As noted in last month’s update, the process behind developing a new Medical Device User Fee Amendments (MDUFA) has been a slow slog. The current MDUFA IV is set to expire at the end of September 2022 and must be reauthorized by Congress before then or the FDA will have to cease product reviews and other related regulatory approval/enforcement activities. The FDA and industry missed the mandated deadline of January 15 for submitting a negotiated draft agreement.
After a long and contentious process, both groups announced a user fee deal recently, two months late. The deal states the FDA will receive $1.784 billion in user fees from medical device industry users over the next five years but that number could go up to $1.9 billion if the agency meets all its performance goals.

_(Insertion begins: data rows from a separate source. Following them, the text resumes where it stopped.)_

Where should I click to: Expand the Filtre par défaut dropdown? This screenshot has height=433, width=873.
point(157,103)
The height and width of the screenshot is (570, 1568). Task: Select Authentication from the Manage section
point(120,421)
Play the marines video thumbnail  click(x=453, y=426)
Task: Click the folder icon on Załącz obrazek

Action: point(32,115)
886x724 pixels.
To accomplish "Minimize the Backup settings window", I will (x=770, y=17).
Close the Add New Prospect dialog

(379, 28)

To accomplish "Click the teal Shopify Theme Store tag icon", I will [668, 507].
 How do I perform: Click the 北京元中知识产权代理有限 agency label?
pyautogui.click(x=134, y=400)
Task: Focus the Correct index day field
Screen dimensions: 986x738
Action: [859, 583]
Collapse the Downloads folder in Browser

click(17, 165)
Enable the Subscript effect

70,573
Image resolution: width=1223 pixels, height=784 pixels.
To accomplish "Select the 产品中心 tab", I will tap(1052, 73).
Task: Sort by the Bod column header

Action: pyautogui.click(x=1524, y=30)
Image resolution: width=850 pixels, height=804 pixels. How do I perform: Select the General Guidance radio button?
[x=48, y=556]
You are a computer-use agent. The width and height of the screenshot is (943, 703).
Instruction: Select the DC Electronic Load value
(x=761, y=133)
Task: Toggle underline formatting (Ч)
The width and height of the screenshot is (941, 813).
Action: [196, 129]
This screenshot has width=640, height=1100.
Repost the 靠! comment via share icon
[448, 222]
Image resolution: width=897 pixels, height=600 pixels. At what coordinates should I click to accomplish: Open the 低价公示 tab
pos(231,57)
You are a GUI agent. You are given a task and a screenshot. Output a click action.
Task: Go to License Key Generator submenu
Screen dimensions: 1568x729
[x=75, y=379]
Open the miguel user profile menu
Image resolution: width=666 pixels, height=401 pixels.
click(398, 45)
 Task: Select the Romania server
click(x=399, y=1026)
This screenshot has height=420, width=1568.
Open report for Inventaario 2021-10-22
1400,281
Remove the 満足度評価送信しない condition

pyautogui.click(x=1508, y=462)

The significant increase in user fees will go toward funding increased and more complex product review applications that requires more resources and specialization.
The agreement sets out performance goals for the FDA’s 510(k), pre-submission, de novo and premarket approval program. It includes funding for the FDA’s proposed Total Product Life Cycle Advisory Program (TAP) as a pilot using $110 million from MDUFA IV carryover funds as well as an additional $45 million from base funding. The deal would cap user fee carryover funds to three months and any additional funds would be used to reduce sponsor registration fees. Also, MDUFA V sets new hiring targets, and failure to do so, would industry to claw back some of that funding.
The proposed MDUFA V agreement was quickly given Congressional scrutiny, first at a House Energy & Committee hearing and subsequently before the Senate Health, Energy, Labor & Pensions Committee.
FDA said it will hold a virtual public meeting April 19 to obtain comments on the medical device user fee amendments, perspectives it must provide to Congress as part of the overall agreement package.